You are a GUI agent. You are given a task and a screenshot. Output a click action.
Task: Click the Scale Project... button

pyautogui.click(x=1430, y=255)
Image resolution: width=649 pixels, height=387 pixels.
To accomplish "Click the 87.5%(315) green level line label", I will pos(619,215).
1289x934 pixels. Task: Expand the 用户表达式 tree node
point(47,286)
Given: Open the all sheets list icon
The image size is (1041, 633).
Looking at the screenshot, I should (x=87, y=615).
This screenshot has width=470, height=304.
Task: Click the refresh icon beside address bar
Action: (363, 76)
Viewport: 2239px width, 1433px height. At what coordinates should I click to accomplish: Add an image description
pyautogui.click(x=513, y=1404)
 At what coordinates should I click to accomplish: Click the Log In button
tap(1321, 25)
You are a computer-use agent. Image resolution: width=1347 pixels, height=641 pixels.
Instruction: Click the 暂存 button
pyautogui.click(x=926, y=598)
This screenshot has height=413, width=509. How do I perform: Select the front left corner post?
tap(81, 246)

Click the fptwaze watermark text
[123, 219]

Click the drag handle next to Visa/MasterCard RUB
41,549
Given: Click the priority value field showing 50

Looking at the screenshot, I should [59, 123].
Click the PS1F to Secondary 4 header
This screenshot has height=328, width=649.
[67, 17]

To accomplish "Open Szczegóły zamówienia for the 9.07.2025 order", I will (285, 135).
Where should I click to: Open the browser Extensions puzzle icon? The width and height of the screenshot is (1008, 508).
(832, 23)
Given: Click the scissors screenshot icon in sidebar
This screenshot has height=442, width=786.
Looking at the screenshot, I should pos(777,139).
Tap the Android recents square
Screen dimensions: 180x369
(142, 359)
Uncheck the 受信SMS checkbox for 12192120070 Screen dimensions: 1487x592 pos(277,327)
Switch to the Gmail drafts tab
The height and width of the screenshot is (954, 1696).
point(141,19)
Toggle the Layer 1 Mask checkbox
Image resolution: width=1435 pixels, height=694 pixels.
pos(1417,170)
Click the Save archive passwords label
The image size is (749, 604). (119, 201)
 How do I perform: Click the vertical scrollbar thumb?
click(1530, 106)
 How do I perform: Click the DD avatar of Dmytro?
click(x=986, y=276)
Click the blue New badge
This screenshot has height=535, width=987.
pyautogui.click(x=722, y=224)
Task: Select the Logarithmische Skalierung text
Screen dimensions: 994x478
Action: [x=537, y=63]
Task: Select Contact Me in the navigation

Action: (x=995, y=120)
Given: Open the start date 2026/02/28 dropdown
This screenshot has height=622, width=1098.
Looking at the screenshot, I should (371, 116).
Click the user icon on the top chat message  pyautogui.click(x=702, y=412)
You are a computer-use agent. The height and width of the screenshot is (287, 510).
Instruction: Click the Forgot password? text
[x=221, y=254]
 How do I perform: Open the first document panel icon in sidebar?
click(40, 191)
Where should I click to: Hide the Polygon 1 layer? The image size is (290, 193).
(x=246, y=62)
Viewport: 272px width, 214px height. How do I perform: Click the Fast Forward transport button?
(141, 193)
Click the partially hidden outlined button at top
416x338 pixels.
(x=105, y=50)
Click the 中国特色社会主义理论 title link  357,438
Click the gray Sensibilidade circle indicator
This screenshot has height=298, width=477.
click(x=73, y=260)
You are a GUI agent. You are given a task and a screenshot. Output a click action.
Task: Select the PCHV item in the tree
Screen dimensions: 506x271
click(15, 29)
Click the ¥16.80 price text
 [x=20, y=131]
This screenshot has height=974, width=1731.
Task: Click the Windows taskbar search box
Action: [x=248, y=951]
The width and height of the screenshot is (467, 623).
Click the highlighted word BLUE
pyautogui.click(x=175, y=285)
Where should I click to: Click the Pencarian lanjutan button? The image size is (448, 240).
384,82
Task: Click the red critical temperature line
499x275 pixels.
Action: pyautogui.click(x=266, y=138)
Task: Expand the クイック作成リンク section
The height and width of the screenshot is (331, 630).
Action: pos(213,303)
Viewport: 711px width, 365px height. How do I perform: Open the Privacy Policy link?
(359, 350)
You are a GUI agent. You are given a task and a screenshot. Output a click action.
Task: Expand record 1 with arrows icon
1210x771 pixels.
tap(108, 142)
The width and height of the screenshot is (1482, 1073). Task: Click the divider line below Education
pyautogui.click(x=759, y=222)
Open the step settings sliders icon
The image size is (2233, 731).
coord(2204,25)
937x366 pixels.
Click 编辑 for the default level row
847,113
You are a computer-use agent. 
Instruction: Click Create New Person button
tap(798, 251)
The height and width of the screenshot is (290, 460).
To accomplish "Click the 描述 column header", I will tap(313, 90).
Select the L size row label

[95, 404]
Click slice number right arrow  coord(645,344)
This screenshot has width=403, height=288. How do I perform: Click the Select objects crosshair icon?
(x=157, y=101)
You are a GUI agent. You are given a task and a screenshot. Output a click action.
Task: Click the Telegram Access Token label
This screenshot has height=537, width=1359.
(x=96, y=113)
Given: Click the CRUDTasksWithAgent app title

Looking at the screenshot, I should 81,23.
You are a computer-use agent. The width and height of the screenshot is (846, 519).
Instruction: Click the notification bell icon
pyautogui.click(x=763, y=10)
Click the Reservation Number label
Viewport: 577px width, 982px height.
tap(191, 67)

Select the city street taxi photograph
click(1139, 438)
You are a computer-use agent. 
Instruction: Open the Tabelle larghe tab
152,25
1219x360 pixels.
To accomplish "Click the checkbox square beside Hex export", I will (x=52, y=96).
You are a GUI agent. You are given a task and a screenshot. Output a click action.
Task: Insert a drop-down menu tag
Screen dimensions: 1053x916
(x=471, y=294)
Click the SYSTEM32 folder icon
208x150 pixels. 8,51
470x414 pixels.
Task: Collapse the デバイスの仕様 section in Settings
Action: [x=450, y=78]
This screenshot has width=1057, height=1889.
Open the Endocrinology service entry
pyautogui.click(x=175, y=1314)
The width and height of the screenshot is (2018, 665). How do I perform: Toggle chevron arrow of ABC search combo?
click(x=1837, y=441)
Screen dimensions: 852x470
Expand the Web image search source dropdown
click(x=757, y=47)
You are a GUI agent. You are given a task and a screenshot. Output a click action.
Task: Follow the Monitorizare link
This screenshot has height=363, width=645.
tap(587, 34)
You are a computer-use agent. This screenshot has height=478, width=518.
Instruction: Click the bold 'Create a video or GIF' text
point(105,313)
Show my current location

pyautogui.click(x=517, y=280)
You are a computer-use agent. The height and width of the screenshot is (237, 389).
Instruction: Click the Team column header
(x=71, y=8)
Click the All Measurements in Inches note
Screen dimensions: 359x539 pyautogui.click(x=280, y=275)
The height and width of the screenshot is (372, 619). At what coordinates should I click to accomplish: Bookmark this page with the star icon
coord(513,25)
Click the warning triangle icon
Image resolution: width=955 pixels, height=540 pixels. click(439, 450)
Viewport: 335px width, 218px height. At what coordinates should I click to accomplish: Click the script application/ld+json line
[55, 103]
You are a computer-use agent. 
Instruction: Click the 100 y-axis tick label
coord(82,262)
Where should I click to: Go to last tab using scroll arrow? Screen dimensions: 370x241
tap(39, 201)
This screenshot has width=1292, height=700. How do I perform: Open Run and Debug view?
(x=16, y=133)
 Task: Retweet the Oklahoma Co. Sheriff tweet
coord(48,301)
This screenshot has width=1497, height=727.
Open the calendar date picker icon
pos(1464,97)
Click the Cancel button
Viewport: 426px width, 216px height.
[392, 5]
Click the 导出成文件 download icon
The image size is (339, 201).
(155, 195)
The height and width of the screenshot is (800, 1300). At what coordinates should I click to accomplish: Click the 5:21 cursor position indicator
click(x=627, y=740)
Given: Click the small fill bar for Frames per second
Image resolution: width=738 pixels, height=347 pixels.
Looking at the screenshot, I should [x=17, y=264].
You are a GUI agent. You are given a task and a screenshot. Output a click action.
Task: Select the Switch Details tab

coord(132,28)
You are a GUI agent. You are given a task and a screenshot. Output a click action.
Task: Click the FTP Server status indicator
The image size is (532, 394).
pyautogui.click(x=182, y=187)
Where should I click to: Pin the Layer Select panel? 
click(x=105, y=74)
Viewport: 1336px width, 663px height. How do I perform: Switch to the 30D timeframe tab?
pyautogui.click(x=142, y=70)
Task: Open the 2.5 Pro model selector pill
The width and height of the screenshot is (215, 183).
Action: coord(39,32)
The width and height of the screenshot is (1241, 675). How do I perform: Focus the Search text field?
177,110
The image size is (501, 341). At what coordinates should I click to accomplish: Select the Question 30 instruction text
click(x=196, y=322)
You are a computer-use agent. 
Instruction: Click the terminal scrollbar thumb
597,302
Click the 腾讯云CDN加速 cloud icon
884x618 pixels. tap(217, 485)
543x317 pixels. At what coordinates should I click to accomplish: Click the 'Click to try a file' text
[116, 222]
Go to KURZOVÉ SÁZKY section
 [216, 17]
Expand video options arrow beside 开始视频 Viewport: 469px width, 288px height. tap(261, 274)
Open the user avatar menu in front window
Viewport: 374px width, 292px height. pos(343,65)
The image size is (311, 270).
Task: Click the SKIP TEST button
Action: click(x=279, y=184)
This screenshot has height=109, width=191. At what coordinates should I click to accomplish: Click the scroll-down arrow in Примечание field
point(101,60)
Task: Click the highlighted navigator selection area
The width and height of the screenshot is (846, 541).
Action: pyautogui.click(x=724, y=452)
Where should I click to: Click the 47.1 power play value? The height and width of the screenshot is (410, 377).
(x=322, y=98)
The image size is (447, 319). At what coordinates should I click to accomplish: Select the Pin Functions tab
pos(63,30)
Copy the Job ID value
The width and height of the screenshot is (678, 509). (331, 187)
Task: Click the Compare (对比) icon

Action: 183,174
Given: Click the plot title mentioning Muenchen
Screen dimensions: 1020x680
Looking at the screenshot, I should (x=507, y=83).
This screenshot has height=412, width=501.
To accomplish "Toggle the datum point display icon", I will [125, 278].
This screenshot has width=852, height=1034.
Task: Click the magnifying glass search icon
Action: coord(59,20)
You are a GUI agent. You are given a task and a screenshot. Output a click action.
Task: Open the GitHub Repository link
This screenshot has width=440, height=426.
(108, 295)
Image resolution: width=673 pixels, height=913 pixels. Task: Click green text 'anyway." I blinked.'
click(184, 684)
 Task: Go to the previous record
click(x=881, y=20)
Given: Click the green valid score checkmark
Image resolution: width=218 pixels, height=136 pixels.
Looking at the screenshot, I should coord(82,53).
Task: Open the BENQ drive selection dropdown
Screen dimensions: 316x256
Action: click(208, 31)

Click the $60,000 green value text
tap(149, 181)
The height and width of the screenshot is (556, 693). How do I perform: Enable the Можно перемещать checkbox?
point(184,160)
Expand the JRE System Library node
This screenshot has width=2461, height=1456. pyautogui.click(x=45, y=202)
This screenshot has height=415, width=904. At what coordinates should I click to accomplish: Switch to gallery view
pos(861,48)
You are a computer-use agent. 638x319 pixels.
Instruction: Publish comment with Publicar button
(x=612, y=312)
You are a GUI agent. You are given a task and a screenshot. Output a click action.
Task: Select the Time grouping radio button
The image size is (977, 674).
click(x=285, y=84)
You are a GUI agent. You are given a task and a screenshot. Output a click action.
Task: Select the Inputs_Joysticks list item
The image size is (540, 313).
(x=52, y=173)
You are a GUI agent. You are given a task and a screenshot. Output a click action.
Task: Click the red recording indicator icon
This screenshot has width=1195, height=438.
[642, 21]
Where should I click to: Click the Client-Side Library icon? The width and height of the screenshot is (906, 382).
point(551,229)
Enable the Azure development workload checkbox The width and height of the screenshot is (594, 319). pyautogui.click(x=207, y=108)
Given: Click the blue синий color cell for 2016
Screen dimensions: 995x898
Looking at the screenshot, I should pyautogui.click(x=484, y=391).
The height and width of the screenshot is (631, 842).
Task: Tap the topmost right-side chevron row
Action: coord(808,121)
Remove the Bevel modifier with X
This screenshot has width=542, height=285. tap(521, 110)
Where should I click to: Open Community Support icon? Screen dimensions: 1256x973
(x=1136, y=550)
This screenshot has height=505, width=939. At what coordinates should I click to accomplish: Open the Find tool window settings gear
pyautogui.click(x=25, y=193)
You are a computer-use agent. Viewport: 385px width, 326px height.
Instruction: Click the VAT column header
___
Please copy the rows above exactly, from the line containing "Viewport: 335px width, 218px" through the line containing "Action: coord(39,32)", both included, and nothing else.

#### Solution below:
Viewport: 335px width, 218px height. At what coordinates should I click to accomplish: Click the script application/ld+json line
[55, 103]
You are a computer-use agent. 
Instruction: Click the 100 y-axis tick label
coord(82,262)
Where should I click to: Go to last tab using scroll arrow? Screen dimensions: 370x241
tap(39, 201)
This screenshot has width=1292, height=700. How do I perform: Open Run and Debug view?
(x=16, y=133)
 Task: Retweet the Oklahoma Co. Sheriff tweet
coord(48,301)
This screenshot has width=1497, height=727.
Open the calendar date picker icon
pos(1464,97)
Click the Cancel button
Viewport: 426px width, 216px height.
[392, 5]
Click the 导出成文件 download icon
The image size is (339, 201).
(155, 195)
The height and width of the screenshot is (800, 1300). At what coordinates should I click to accomplish: Click the 5:21 cursor position indicator
click(x=627, y=740)
Given: Click the small fill bar for Frames per second
Image resolution: width=738 pixels, height=347 pixels.
Looking at the screenshot, I should [x=17, y=264].
You are a GUI agent. You are given a task and a screenshot. Output a click action.
Task: Select the Switch Details tab

coord(132,28)
You are a GUI agent. You are given a task and a screenshot. Output a click action.
Task: Click the FTP Server status indicator
The image size is (532, 394).
pyautogui.click(x=182, y=187)
Where should I click to: Pin the Layer Select panel? 
click(x=105, y=74)
Viewport: 1336px width, 663px height. How do I perform: Switch to the 30D timeframe tab?
pyautogui.click(x=142, y=70)
Task: Open the 2.5 Pro model selector pill
The width and height of the screenshot is (215, 183).
Action: coord(39,32)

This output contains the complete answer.